豊富な種類の地酒や酒を使ったお菓子、酒器などが販売されているのが、越後の酒ミュージアム ぽんしゅ館。みやげ物を探すのにもいいかもしれない。新酒が出回る10月から2月はとくにお薦め。

アルプの里は高山植物園(営業期間:5月-11月)。世界最大級の166人乗りの巨大なロープウェーに乗り、山頂のパノラマステーションをおりれば、徒歩7分で、日本一のロックガーデンに着く。1000種もの高山植物が季節にあわせて自生している。いろいろなトレッキングコースが用意されているので、季節や体力などにあわせて選べる。

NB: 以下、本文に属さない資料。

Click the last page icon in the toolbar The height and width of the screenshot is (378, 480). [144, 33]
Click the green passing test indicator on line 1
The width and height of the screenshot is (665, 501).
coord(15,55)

ブランド米、コシヒカリは1956年に新潟で生まれた品種である。美味しい米づくりに適した気候と、雪解けの清流がもたらす豊富な水量、信濃川・阿賀野川などによって育まれた肥沃な越後平野などに恵まれ、新潟では美味しい米が生産されている。 ズワイガニ、鮭、ブリ、南蛮エビ・・・。新潟は魚の旨さでも定評がある。特に冬場の弾力性のあるプリプリとした身は、日本海の海流が生み出す美味。 そして酒。酒の成分の80%は水。酒造りの工程にも水は欠かせない。新潟の水は「軟水」。雪がもたらす水である。越後の山々に積もった雪は大地に浸透し、豊富な水をもたらす。また、雑菌の侵入を嫌う酒造りにとって、雪は空気を洗浄したり、香りと味わいを醸すために必要な一定の温度と湿度を保つ役割も担う。100を超える蔵元が新潟にはあり、淡麗な味わいで人気がある。 美味しいお米から作られる米菓(せんべい、あられ、等)も見逃せない。

冬のイベント
12月から3月にかけて、「にいがた冬・食の陣」というイベントが開催される。日本海の海の幸や地酒、郷土料理など、冬の新潟の魅力「食」をテーマにしたイベント。芸妓の舞(予約制)、料亭のランチ、鍋料理の食べ歩きなどが楽しめる。3/18・19には新潟県の酒蔵が一堂に介し、利き酒が楽しめるイベント、「酒の陣」が朱鷺メッセで行われる。日本酒ファンはもちろんのこと、飲み比べができるので、初挑戦の人にも日本酒の味わいを知るいい機会だ。ぜひとも訪れてみたい。

 

アクセス
新潟県は、日本海沿岸のほぼ真ん中に位置し、陸路、航路、空路とも整備されている。

【新潟へ】
東京から: 上越新幹線(東京~新潟) 約2時間 高速バス(池袋~新潟) 約5時間 大阪から: 飛行機(伊丹~新潟) 約70分

【佐渡へ】
新潟から: 新潟港から両津港まで、佐渡汽船カーフェリーで2時間20分。佐渡汽船ジェットフォイルで、1時間。

【越後湯沢へ】
東京から: 上越新幹線(東京~越後湯沢) 約1時間半

このページの情報は 2018年2月の情報です。